Fazıl Saya Le Figarodan övgü
Abone olFransa'nın önde gelen basın organlarından Le Figaro’da, piyanist ve besteci Fazıl Say ile ilgili yorum yapıldı.
Fransa’nın önde gelen basın organlarından Le Figaro’da,
piyanist ve besteci Fazıl Say ile ilgili, "Say’ın her konseri
insanoğlunun piyano ile neler yapabileceğinin görülmesi için eşsiz
bir tecrübe" yorumu yapıldı.
Say ile İstanbul’daki evinde söyleşi yapan Nicolas D’Estienne
D’Orves, kaleme aldığı "Fazıl Say, Müthiş Türk" başlıklı yazısında,
sanatçının "1001 Nights in Harem" adlı yeni albümünün telaşını
yaşadığı sırada Fransa’da bir
resital verdiğini belirtti.
Makalesinde, Fazıl Say’ın yılda 130 konser verdiğini ve ajandasının
da 2012 yılına dek dolu olduğunu anlatan D’Orves, "çok meşgul bir
sanatçı" olarak tanımladığı Say’ı İstanbul’daki evinde
"yakaladıkları" için şanslı olduklarını ifade etti. D’Orves,
yazısında Fazıl Say’ın evi ve çalışmalarıyla ilgili izlenimlerini
şöyle aktardı:
"Say, bize bahçe kapısını açarken çatallı bir sesle İngilizce
olarak, ’kusura bakmayın’ diyor, ’Münih’ten geliyorum da uçakta
nezle olmuşum’... Bu piyano ustasının yaşadığı yer pek hoş bir ev,
ufak tefek heykelcikler, süslemelerle dolu. Çağdaş sanat eserleri,
CD ve DVD duvarları, Beethoven ve Einstein’ın büstleri, iki piyano,
leopar desenli kanepeler, nota defterleri, Hermann Hesse’in
kitapları, Leonard Cohen’in şiirleri, Mireille Mathieu’ya ait bir
CD, çimlere açılan camlı bir kapı, iki köpek ve beş kedi... Giriş
pek sıcak.
İşte, Türkiye’de olduğu sayılı günlerde yaşadığı yer böyle bir yer.

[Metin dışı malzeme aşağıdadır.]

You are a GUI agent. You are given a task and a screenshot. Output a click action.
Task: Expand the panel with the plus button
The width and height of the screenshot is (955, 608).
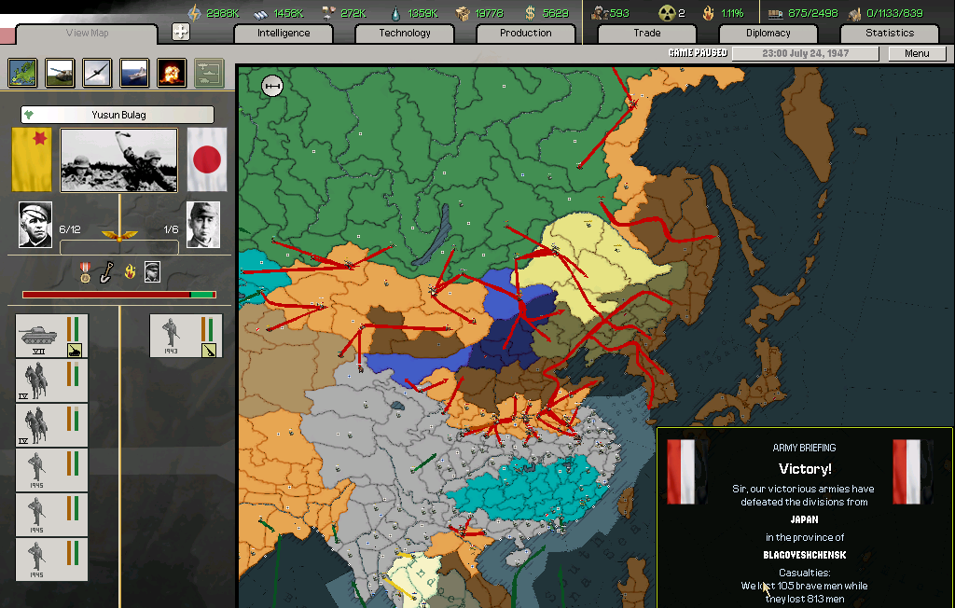coord(181,32)
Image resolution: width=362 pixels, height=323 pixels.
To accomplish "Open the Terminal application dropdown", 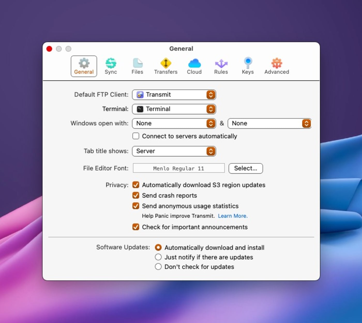I will (174, 109).
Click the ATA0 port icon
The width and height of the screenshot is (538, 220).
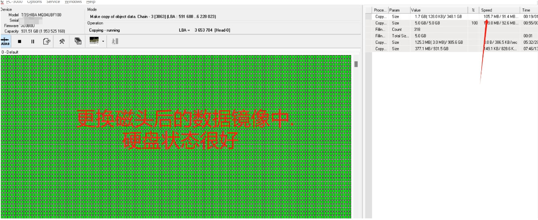point(5,41)
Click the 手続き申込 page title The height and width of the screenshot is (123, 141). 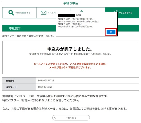coord(71,3)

Sanatçı, hatta burada özel konserler de düzenliyor. ’Salonum yüz
kişiye dek alabiliyor’ diye açıklıyor. Tabii sayısız pasta
çeşitleri, çilekli turtalar ve İstanbul’a has lezzetlerin
eşliğinde... Fazıl Say, Osmanlı misafirperverliği ile gurur
duyuyor."
-"AKLIMDA HEP BOĞAZİÇİ VAR"
Fazıl Say’ın, Türkiye’nin Avrupa Birliği’ne (AB) girmesi fikrinin
ateşli savunucularından olduğunun belirtildiği yazıda, "Ancak AB’ye
girmek için bir 20 yıl daha beklememiz gerekecek" sözlerine yer
verildi.
"8 yaşındaki kızının odasını büyük bir keyifle gezdiren 39
yaşındaki bu koca çocuk karşısında Tokyo’da, Berlin’de, Paris’te,
Cape Town’da, Londra’da ve Salzburg’da salonları hınca hınç
dolduranın da o olduğunu unutuyoruz adeta"

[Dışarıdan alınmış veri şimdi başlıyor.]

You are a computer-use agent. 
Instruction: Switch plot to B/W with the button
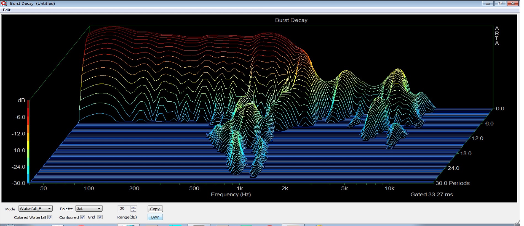(x=155, y=217)
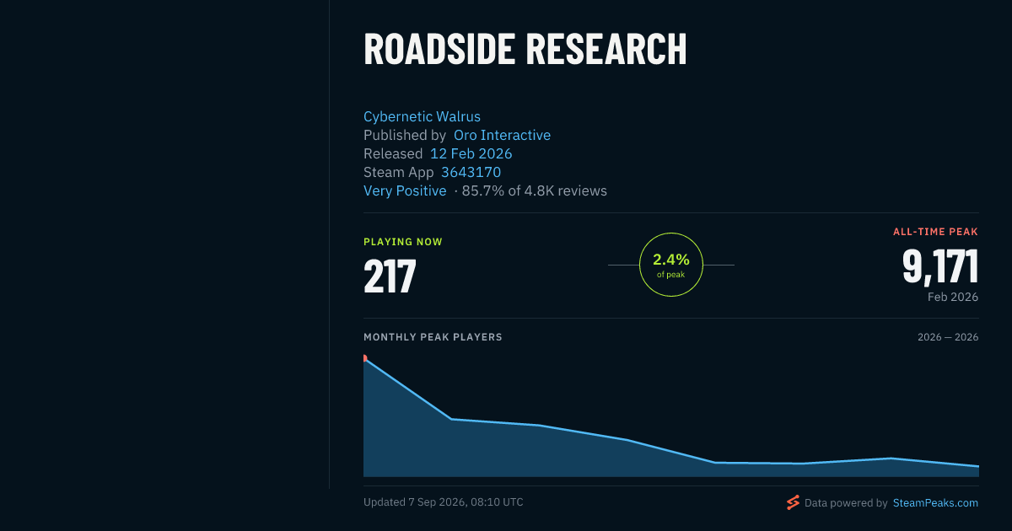
Task: Click the 85.7% of 4.8K reviews text
Action: tap(535, 190)
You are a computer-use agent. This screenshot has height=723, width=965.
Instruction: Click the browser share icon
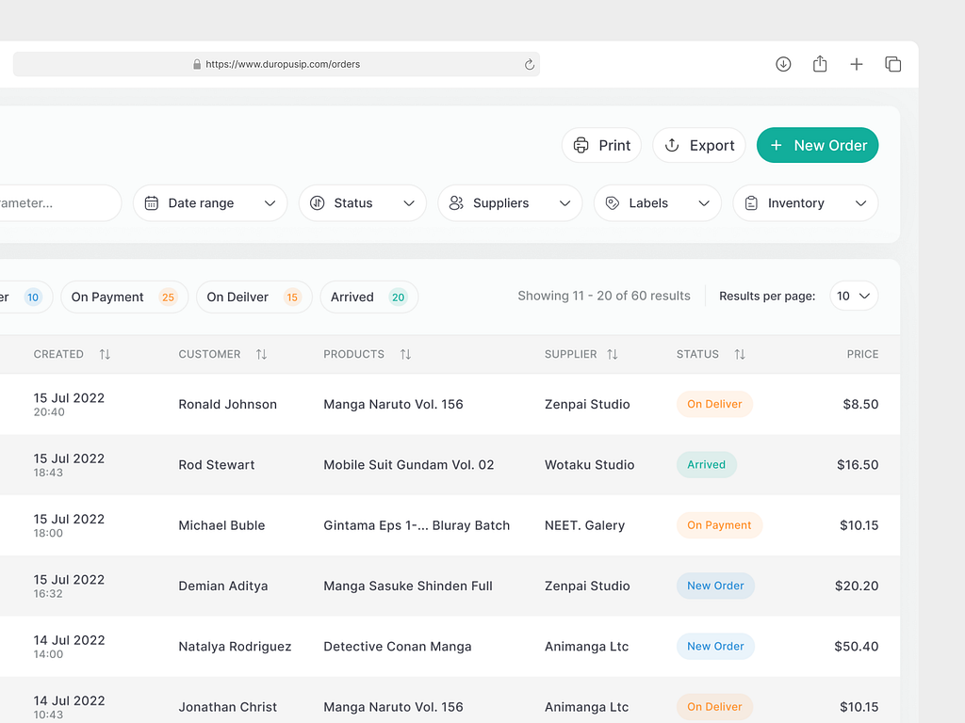tap(820, 64)
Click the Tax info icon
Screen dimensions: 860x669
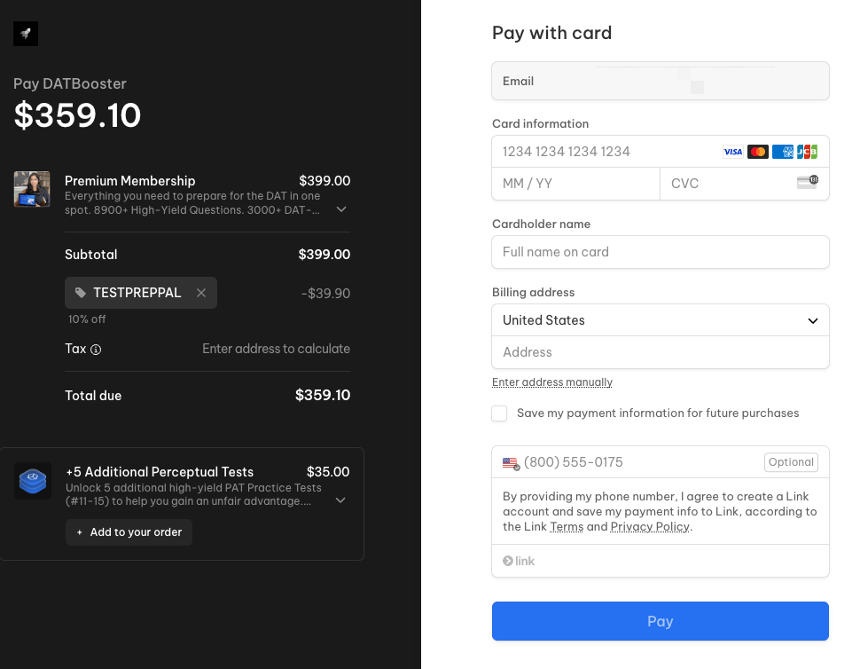pos(96,350)
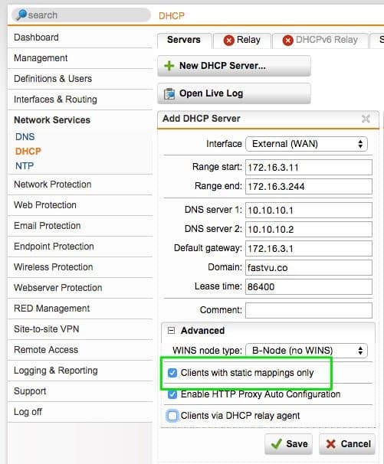384x464 pixels.
Task: Click the green checkmark Save icon
Action: tap(277, 444)
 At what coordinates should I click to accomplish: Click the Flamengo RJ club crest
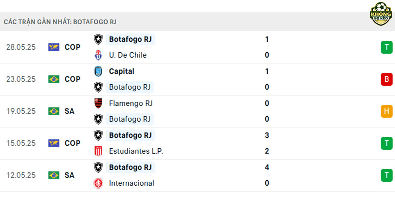[x=98, y=103]
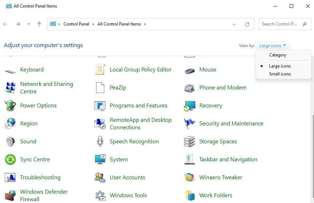Open Speech Recognition microphone icon

(100, 142)
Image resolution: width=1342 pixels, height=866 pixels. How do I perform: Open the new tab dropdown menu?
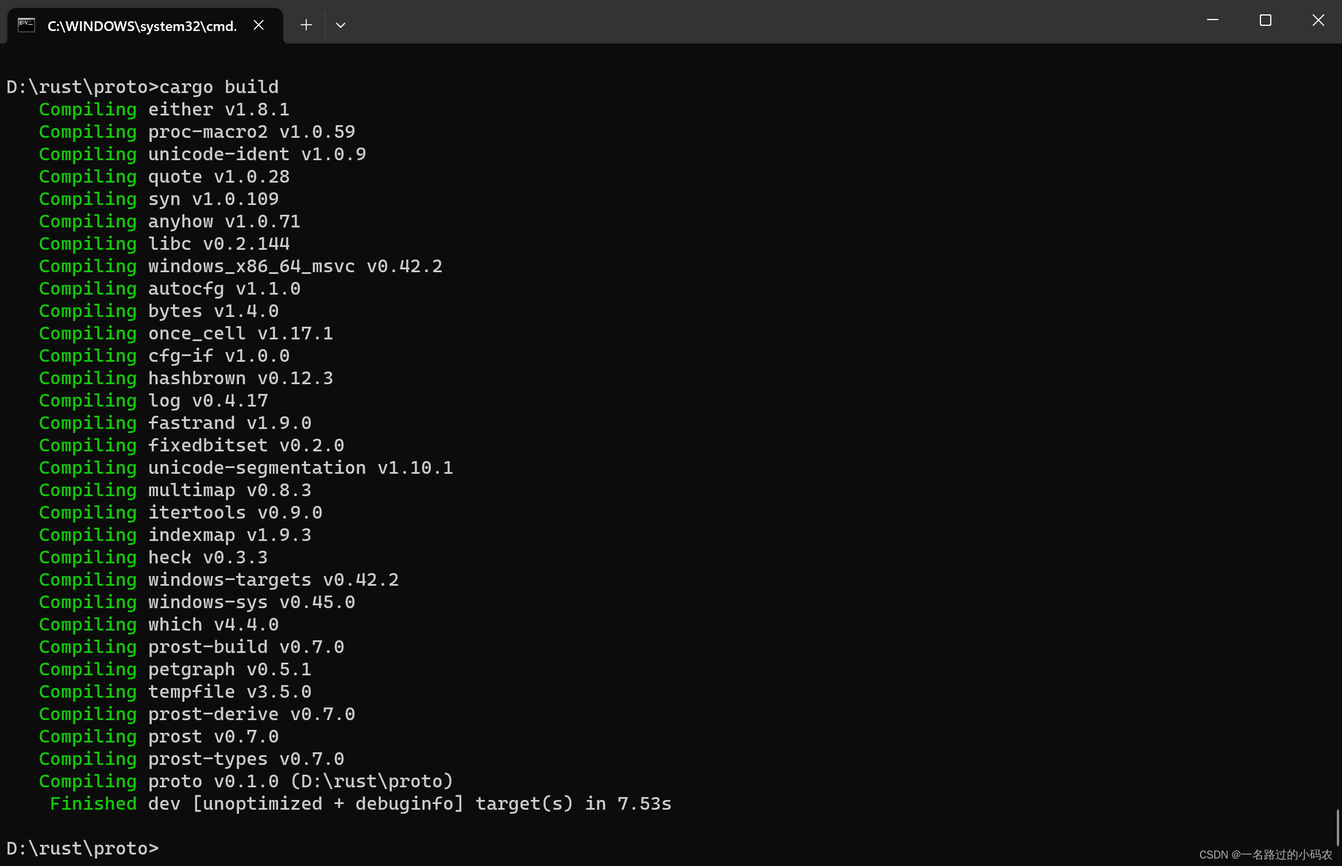coord(340,25)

yorumunun yapıldığı yazıda, "Fazıl Say’ın her konseri bir
insanoğlunun piyano ile neler yapabileceğinin görülmesi için eşsiz
bir tecrübe adeta. Ne yapacağı önceden kestirilemiyor" denildi.

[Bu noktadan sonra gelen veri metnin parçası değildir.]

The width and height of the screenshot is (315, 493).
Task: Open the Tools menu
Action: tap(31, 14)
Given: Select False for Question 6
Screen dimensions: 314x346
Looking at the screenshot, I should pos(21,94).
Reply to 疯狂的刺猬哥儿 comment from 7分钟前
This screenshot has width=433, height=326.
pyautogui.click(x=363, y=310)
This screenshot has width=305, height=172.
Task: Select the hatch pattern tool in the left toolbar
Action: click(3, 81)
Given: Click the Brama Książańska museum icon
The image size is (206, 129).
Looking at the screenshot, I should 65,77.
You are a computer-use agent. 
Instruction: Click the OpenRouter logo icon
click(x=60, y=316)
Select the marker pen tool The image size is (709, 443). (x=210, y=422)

Fransız gazeteci, makalesinde Say ile ilgili düşüncelerini şöyle
yazdı: "Fazıl Say, Mozart, Haydn veya Beethoven ile başlayıp,
ragtime (cazın başlangıcı sayılan piyano ağırlıklı bir çeşit
Afro-Amerikan müziği) ile devam edip, George Gershwin’in bir
parçasına giriş yapabilir ve bir doğaçlama ile çevresini
büyüleyebilir. Fransız Naive müzik şirketi için özel kayıt
gerçekleştiren müzisyen, barikatlardan nefret ediyor. Kendisi gibi
müzisyen dostları ile klasik, caz, doğaçlama ve çağdaş müzik
festivalleri düzenliyor. Bu konsept, Tokyo’yu ayağa kaldırdı, 2010
yılının Mart ayında ise Theatre des Champs-Elysees salonlarına
geliyor.
Fazıl Say, sanat yaşamının başlangıcından beri doğu ve batı
sentezinin sınırlarında bir besteci olma özelliğine sahip. ’Aklımda
hep Boğaziçi var’ diyor Fazıl Say, ’benim ilhamımın kaynağı Avrupa
ile Asya arasındaki köprü. İşte bu
yüzden yaptığım müziğin sınıflandırılması mümkün değil, Türkiye’nin
etkilendiği tüm akımlardan besleniyor’... Şu sıralar ’İstanbul’
adını verdiği ilk senfonisini tamamlıyor ve klasik müzik ile doğu
enstrümanlarının birbirine karıştığı eser 40 dakika sürüyor.
Gelecek yıl, İstanbul, ’Kültür Başkenti’ olduğunda dinleyicisine
kavuşacak."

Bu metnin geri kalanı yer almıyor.